_TASK ITEM:_ Only the lines that contain the string "right" belong in the answer; pull them from the records.

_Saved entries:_

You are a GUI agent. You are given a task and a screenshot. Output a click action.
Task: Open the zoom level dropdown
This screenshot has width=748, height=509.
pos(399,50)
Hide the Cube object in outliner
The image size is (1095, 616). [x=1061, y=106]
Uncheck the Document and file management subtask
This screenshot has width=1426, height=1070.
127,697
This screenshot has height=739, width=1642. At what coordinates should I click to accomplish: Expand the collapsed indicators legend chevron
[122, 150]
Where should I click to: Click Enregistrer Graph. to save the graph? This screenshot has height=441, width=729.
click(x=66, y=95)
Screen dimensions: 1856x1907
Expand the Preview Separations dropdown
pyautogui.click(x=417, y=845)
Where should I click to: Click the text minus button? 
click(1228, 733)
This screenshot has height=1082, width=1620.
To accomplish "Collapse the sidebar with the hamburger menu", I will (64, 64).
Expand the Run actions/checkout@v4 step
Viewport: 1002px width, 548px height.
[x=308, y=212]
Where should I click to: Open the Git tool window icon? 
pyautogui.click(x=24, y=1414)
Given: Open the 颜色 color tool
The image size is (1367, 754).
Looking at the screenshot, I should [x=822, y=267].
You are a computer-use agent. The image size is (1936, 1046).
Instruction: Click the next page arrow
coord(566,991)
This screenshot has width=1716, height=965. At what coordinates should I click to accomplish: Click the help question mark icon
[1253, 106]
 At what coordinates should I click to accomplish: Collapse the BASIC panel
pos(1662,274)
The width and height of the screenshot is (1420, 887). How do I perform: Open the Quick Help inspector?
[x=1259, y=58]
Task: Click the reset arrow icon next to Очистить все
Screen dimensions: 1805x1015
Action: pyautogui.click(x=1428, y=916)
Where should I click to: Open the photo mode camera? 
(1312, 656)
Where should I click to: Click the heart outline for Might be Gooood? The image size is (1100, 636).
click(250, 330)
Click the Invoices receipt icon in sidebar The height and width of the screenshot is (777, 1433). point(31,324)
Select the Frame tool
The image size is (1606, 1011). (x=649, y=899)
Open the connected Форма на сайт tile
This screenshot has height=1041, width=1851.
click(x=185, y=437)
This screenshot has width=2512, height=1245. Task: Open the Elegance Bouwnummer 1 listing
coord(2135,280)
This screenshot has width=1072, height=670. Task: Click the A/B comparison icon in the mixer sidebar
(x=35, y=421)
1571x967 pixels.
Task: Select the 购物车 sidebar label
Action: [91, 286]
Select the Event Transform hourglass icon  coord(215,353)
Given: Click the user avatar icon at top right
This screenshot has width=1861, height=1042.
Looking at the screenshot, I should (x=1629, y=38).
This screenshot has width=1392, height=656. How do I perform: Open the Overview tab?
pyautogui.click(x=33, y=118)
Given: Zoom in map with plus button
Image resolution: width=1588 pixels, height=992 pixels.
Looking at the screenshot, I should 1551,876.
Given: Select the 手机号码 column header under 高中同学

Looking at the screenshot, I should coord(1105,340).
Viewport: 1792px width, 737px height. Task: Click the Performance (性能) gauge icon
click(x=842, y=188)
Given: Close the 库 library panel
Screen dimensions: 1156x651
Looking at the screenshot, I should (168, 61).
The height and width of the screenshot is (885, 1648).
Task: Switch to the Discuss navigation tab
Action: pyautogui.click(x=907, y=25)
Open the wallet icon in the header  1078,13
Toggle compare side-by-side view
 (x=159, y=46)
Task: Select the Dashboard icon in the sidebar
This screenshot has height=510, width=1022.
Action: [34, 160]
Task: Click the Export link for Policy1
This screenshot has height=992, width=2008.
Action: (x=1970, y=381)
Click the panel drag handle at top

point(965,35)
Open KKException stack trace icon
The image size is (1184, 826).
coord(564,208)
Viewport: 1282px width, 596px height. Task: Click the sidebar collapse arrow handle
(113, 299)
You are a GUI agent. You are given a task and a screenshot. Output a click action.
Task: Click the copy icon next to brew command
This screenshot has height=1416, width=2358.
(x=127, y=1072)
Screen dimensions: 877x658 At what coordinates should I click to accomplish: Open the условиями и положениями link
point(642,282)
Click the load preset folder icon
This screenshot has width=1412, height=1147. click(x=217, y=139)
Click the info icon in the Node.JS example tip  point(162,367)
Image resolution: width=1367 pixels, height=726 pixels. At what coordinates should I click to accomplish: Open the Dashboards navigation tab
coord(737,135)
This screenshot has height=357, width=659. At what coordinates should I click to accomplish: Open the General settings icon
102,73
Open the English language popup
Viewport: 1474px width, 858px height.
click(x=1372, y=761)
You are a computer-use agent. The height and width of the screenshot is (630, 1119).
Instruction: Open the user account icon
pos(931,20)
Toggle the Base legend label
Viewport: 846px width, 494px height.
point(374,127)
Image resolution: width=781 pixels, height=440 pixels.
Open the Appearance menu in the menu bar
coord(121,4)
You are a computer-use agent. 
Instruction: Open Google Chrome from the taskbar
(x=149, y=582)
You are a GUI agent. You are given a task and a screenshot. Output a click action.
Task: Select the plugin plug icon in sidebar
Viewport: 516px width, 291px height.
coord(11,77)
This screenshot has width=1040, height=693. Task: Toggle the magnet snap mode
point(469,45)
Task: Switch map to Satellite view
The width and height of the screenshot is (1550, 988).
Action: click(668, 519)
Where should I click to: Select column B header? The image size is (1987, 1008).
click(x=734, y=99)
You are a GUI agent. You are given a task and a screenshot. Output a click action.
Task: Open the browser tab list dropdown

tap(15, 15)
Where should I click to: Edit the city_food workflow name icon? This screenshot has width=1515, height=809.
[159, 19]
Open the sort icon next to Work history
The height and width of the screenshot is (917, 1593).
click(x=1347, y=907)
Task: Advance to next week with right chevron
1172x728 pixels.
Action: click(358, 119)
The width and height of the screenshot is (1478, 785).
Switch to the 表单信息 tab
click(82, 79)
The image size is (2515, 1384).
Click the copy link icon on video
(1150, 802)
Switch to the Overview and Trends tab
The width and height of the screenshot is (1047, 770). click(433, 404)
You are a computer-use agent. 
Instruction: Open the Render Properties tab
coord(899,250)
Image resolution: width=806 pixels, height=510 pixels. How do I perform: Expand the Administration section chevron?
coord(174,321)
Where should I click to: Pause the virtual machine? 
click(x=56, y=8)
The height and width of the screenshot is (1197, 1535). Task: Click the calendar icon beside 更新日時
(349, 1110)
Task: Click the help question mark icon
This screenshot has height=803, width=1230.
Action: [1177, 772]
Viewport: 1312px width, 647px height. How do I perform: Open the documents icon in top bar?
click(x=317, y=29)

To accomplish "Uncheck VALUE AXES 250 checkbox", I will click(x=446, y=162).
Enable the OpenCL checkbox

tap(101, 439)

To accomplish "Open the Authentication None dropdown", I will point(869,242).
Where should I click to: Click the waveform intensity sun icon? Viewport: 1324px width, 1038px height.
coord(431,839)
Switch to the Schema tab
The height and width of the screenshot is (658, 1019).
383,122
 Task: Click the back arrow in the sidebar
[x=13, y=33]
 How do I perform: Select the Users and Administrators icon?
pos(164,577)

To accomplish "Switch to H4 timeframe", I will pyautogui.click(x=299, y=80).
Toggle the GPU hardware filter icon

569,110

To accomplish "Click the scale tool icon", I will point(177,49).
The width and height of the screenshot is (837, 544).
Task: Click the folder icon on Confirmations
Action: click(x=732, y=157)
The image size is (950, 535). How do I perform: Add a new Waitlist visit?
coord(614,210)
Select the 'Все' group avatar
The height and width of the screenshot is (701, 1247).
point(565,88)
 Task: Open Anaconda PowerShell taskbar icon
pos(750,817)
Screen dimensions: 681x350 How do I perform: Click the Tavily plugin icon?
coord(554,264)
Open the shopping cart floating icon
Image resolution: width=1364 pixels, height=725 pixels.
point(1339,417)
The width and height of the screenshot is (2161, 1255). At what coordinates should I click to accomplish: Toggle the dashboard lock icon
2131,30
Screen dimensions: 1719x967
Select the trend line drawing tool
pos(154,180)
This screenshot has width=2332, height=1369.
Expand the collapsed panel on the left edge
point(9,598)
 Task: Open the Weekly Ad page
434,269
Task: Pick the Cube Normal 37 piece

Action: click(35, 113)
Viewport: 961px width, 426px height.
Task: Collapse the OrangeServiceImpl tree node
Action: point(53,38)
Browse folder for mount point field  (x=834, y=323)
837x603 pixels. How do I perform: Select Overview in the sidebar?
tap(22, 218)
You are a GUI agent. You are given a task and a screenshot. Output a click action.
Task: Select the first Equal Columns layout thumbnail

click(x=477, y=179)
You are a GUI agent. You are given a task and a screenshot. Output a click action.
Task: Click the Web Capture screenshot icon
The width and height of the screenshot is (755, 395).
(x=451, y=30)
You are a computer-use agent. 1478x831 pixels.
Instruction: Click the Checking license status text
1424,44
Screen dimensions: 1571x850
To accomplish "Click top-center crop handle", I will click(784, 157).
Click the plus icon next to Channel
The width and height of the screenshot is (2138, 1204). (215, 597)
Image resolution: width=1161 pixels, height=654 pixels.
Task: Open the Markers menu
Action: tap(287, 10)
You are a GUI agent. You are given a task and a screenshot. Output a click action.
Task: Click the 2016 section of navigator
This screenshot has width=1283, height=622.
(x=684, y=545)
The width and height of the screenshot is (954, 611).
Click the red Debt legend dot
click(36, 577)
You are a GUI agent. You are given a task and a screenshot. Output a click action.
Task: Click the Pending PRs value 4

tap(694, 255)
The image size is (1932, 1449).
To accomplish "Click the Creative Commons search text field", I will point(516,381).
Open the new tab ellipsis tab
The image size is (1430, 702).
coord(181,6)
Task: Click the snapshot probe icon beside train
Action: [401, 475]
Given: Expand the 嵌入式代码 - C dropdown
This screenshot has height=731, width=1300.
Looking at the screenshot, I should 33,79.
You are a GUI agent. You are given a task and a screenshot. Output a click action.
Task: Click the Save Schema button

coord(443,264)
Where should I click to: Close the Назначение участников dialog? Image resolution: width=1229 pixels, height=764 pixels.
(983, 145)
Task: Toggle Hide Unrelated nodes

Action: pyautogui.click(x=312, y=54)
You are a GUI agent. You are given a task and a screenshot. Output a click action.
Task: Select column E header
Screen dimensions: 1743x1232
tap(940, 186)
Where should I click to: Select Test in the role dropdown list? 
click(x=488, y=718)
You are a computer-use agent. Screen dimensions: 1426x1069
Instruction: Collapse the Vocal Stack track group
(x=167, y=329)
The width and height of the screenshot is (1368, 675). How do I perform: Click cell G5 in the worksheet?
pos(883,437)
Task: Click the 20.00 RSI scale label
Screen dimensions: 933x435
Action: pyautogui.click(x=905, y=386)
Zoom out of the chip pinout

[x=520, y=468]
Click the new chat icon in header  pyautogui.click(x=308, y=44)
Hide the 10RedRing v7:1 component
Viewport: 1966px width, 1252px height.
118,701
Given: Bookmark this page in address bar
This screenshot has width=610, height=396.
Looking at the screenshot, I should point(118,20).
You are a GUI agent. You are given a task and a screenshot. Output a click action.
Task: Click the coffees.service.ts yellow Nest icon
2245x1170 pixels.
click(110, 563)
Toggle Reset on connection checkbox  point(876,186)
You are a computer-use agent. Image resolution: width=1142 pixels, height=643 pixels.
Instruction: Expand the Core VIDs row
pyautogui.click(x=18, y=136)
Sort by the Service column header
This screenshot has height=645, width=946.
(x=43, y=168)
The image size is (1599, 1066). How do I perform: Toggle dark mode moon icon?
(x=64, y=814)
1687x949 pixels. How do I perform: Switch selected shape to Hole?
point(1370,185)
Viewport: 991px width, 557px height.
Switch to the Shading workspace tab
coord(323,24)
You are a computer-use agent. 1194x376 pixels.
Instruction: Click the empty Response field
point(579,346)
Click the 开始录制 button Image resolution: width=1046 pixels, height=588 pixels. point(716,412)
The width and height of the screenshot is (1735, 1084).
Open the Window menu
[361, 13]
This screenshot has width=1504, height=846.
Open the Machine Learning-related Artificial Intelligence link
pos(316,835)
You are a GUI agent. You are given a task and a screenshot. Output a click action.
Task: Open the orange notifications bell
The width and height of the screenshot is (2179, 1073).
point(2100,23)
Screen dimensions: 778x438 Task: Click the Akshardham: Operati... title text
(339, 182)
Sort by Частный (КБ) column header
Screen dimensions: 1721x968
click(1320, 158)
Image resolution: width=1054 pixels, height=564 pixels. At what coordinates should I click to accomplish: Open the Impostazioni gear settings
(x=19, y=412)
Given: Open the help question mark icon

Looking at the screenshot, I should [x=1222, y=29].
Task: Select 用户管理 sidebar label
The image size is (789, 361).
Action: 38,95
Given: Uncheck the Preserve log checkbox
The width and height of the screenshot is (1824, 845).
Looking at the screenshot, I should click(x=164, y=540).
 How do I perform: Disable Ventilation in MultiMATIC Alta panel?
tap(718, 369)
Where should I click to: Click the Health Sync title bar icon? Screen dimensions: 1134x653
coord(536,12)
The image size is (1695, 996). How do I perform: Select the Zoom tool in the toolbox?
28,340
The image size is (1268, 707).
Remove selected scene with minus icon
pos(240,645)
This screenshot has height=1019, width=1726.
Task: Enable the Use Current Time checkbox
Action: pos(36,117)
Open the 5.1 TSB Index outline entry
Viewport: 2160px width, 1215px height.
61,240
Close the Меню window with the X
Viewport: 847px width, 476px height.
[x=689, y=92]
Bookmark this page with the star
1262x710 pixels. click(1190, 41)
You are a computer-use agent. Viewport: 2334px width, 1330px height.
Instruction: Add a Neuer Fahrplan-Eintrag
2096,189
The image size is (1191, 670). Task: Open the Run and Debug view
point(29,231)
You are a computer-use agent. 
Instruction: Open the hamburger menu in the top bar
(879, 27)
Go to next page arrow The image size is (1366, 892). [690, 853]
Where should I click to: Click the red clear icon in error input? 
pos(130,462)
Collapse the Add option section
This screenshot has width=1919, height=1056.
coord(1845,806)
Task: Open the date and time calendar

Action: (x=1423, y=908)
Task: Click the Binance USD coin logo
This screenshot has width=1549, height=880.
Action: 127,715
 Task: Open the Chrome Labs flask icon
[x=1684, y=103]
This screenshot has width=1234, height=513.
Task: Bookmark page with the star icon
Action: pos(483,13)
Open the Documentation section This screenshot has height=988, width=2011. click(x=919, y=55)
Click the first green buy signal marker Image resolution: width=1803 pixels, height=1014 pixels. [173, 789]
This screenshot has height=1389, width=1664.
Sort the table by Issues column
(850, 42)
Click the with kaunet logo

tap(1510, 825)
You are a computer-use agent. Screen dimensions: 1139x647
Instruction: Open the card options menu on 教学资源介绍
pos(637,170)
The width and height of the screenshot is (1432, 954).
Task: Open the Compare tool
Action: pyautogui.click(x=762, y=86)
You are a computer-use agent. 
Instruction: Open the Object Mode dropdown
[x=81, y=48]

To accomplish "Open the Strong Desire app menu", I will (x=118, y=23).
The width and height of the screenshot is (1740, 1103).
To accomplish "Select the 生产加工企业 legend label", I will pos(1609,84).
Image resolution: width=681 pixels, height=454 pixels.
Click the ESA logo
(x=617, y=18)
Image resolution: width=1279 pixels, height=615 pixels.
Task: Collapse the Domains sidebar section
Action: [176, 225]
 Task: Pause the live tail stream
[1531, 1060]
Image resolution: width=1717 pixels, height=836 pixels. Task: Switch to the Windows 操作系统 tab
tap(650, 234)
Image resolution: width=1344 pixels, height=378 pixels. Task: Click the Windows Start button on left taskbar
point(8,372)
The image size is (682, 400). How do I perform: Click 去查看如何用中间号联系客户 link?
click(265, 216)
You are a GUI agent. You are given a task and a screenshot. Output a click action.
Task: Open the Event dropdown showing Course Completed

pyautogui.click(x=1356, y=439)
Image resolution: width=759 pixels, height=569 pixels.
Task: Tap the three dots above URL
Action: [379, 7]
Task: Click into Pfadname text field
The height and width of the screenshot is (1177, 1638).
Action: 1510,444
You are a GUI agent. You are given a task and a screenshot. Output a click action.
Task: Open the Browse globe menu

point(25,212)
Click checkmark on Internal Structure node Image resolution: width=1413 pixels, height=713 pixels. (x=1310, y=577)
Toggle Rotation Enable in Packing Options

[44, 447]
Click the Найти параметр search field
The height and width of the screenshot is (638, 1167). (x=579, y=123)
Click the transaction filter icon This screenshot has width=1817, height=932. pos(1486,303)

_ANSWER BOX:_
Given: Click the user avatar icon at top right
Task: Advance to next week with right chevron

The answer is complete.